READING PASSAGE:

------------------------------------------------

Packing coloring of graphs with long paths

TL;DR

This paper extends the understanding of packing coloring in graphs with long paths by introducing path-aligned graph products, analyzing their packing chromatic numbers, and characterizing caterpillars with low packing chromatic numbers.

Contribution

It introduces path-aligned graph products, proves bounded packing chromatic numbers for these families, and characterizes caterpillars with packing chromatic number at most 3.

Findings

Packing chromatic number is bounded by a constant for certain path-aligned graph families.

Complete structural characterization of caterpillars with packing chromatic number ≤ 3.

Extended results on packing chromatic numbers beyond paths and cycles.

------------------------------------------------

DATA:
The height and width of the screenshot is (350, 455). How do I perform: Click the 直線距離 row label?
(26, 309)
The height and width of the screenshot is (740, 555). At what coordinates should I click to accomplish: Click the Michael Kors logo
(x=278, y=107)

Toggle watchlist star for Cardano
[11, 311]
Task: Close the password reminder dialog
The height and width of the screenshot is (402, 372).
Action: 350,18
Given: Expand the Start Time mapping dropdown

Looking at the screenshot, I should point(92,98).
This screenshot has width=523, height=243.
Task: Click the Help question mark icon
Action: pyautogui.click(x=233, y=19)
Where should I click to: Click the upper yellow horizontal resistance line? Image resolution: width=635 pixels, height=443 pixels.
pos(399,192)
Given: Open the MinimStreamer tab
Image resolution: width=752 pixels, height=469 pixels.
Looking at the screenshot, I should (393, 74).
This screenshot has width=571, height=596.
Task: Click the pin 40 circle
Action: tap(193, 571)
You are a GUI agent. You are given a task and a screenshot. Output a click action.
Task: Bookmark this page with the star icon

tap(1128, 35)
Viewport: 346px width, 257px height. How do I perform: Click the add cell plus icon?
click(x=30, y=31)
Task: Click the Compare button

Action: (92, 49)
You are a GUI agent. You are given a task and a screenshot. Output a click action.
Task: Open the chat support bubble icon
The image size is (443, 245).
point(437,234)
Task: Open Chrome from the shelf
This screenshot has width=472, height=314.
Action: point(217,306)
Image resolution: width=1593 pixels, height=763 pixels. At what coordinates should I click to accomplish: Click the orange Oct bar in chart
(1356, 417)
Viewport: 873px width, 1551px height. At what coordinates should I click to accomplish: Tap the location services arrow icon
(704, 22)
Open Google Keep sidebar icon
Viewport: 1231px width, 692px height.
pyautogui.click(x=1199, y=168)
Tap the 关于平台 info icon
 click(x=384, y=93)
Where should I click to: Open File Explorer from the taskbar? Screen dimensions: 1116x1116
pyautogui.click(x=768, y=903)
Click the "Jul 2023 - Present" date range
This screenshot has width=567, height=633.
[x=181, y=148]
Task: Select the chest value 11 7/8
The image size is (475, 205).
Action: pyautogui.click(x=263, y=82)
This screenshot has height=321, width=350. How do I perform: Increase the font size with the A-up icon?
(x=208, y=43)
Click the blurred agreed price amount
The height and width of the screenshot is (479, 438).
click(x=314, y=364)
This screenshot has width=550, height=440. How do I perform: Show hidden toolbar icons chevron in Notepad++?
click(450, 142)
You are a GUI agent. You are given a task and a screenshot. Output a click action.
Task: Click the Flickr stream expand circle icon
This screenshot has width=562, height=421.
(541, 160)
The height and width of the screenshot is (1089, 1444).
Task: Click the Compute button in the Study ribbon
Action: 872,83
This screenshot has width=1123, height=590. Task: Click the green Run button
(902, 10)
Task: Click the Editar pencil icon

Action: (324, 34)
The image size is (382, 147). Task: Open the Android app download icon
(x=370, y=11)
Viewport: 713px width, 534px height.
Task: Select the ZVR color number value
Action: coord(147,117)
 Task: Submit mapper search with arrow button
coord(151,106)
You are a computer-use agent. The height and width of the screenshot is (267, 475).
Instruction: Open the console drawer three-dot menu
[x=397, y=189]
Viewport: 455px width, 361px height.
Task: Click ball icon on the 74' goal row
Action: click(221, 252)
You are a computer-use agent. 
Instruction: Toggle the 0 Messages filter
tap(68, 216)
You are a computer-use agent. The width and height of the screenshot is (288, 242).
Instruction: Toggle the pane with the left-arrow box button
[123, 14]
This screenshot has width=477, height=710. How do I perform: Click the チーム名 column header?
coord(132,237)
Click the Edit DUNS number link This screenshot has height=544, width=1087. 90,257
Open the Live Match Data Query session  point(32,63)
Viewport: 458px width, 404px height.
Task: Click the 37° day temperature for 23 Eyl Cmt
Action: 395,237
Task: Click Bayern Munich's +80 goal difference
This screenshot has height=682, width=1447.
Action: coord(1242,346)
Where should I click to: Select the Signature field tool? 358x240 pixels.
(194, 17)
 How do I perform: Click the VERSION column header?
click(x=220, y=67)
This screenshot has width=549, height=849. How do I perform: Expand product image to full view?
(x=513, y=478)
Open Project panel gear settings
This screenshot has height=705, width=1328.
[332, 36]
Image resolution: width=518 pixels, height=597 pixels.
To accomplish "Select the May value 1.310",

------------------------------------------------

ACTIVITY 1:
Repeat the packing coloring summary at the top from "Packing coloring of" up to and including "packing chromatic numbers.", word for word.
ACTIVITY 2:
Please write what comes next in the packing coloring summary, starting after its last line.

OUTPUT 1:
Packing coloring of graphs with long paths

TL;DR

This paper extends the understanding of packing coloring in graphs with long paths by introducing path-aligned graph products, analyzing their packing chromatic numbers, and characterizing caterpillars with low packing chromatic numbers.

OUTPUT 2:
Abstract

The packing coloring problem has diverse applications, including frequency assignment in wireless networks, resource distribution and facility location in smart cities and post-disaster management, as well as in biological diversity. Formally, the packing coloring of a graph is a vertex coloring in which any two vertices assigned color $i$ are at a distance of at least $i+1$, and the smallest number of colors admitting such a coloring is called the packing chromatic number. Goddard et al.~\cite{goddard2008broadcast} showed that the packing chromatic numbers of paths and cycles are at most 3 and 4, respectively. In this paper, we introduce \emph{path-aligned graph products}, a natural extension of paths with unbounded diameter. We extend the result of~\cite{goddard2008broadcast} by proving that the packing chromatic number remains bounded by a constant for several families of path-aligned cycle and path-aligned complete products. We then investigate the packing chromatic number of caterpillars, another class of graphs characterized by long induced paths. Sloper~\cite{sloper} proved that the packing chromatic number of caterpillars is at most 7; here, we provide a complete structural characterization of caterpillars with packing chromatic number at most 3. Finally, several open research questions are posed.